In general, very few non-geographic and non-chronological entity references can be definitively identified as a reference to a particular entity. What can be done is to group or associate the references into internally consistent sets of references. A particular set of references then describes an entity, and an entity is described by a set of references. The preferred error is to have more than one set of references describe a particular entity. In the domain of document collections, the process of the creation of sets of references to the entities is a form of clustering. In the domain of records management, the process of the creation of sets of references to the entities is known as record linkage.
A reference to an entity has attributes. A set of references that describe an entity will in practice have some subset of attributes in common for a subset of the references. It is quite possible and desirable that there not be any attributes that are in common for all of the references. There need only be enough commonality among the disparate references to link all of the references together.
For example, consider the case where there are three sources of information (source A, source B and source C), and each source has a variety of fields. There are three different pairings of the sources, A-B, A-C and B-C. As long as any two pairings have distinguishing fields in common the records can be linked. Each record is a reference to an entity.
Once the references (either records or documents or passages of documents) have been gathered into sets, the fact of set membership can be used for searching and reporting. The use of the set for reporting is simply the aggregation of the references that make up the set into a virtual document or record. There are two methods of leveraging the set of references to improve the search process for finding the documents or records of interest. Given a found record of interest, the information extracted from the other members of the set of references can be used to form a search that is both more precise and more inclusive. Alternatively, instead of using the individual records or documents as the object of the search, the entity is directly used as the object of the search by using the complete virtual document or record.
Consider a collection of bibliographies and the abstracts and the keywords for each of the referenced papers. We can discover the ad hoc or transient organizations of co-authors and enhance the collection by adding entity information indicating the group of co-authors responsible for a particular paper. Group membership can be used to disambiguate the names of the individual authors. The journals and conference proceedings referenced can be categorized by clustering the keyword lists from the papers published in the journal or conference proceeding.
In some cases, there will be additional information available, such as e-mail addresses of one or more of the authors, the academic affiliations of the authors and a credit to the grant and sometimes the grant identification.
Crawling the websites of academic institutions gathering lists of then-current faculty can augment the bibliography collection. Most faculty will maintain a list of their publications as well, and these lists will provide additional statistical information. Note that without human intervention it is not possible to assign a semantic meaning to a list of bibliographic references on a faculty member’s web page. It may be a list of publications authored by the faculty member or it may be a suggested reading list.

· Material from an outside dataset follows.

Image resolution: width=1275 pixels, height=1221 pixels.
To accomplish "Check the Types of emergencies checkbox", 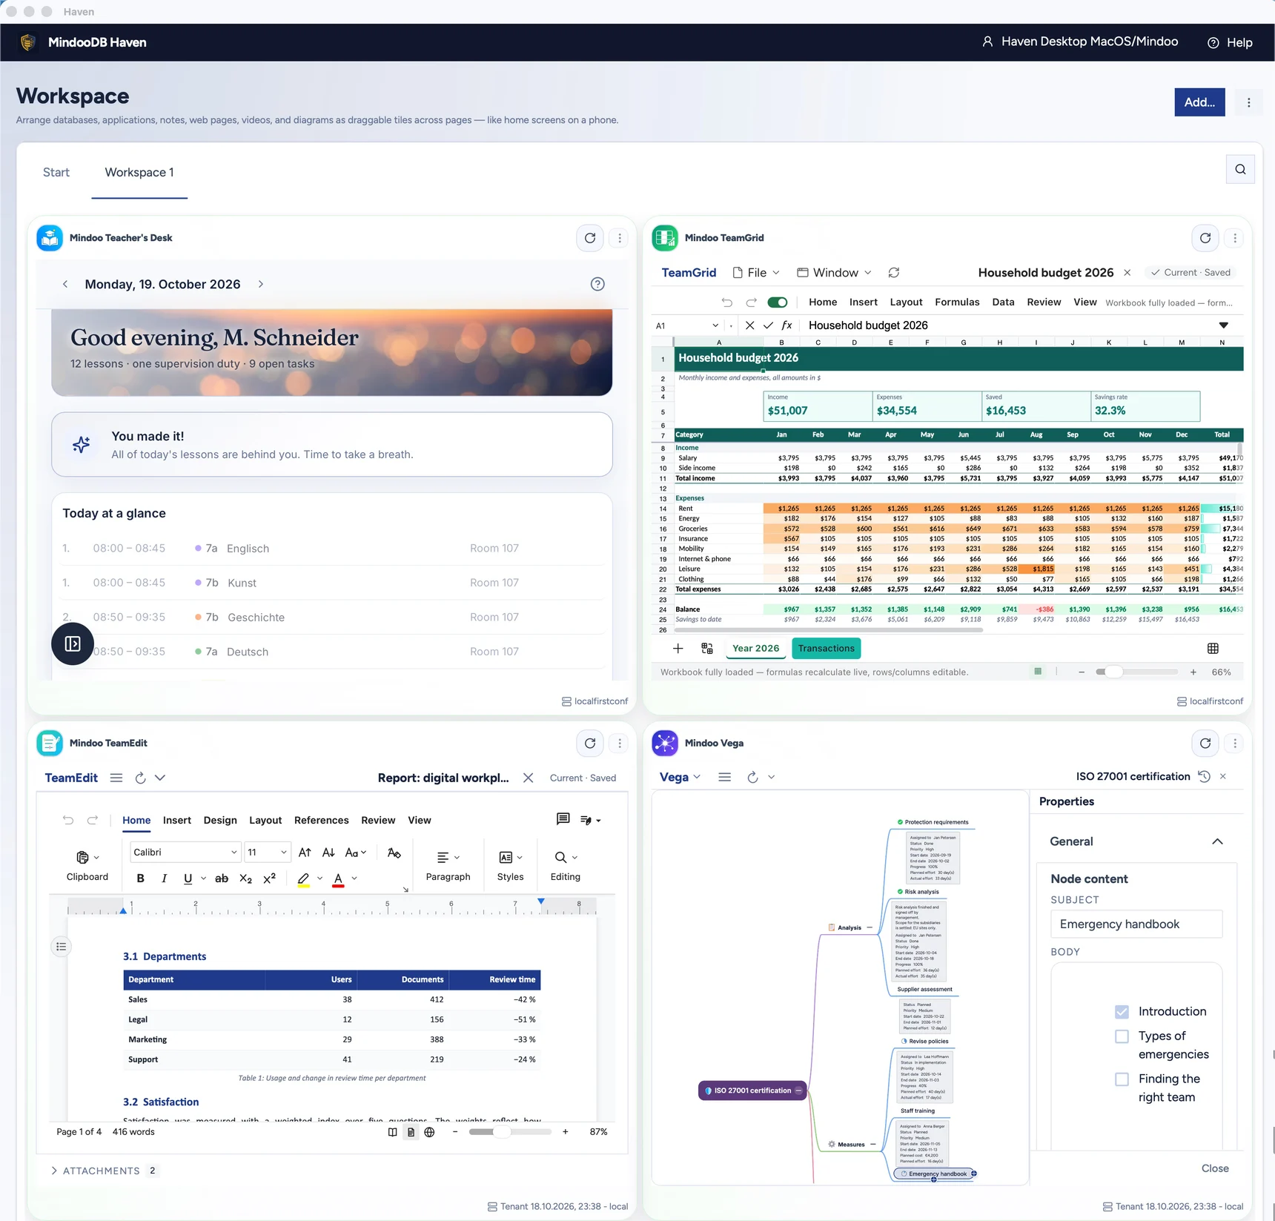I will (1122, 1036).
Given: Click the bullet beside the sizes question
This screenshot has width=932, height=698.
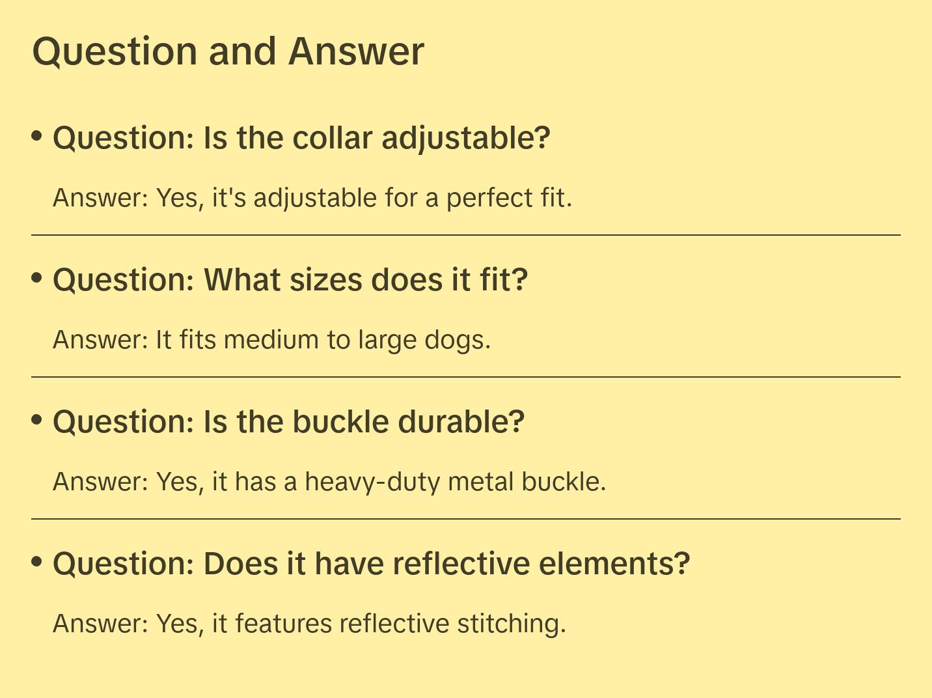Looking at the screenshot, I should click(x=37, y=278).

The group entities are discovered using statistical record linking or clustering. The individual entities can be disambiguated using group membership as well as other attributes. The statistical linking or clustering will use the list of authors, the journal or conference proceeding, the cluster identity of the journal or conference proceeding, the publication date, idiomatic expressions found in the abstract and any other attributes that are available on a sufficient number of the records in the collection.
Using Entities to Improve Search Results
A search finds the set of records that match (or best match, if a relevance-ranked search) a predicate. The notion of expanding or augmenting a search has been shown to be an effective method of improving recall. The typical method of expansion is to use a statistical thesaurus. The query terms are used to look up thesaurus entries. The associated terms are pooled and a subset of terms is selected based upon criteria such as the degree of commonality.
A collection of entity information can be used as a statistical thesaurus for the purpose of query expansion. The expansion of the query with information from the entity may not be quite as simple or as straightforward as traditional query expansion. The number of terms in the traditional expanded search will vary with the number of matching thesaurus entries. Unfortunately, the number of expansion terms available from an entity-based thesaurus will vary by the number of entities related to the initial set of search terms. A simple expansion will only be practical when the number of initial entities involved is reasonably small, such as a few hundred entities.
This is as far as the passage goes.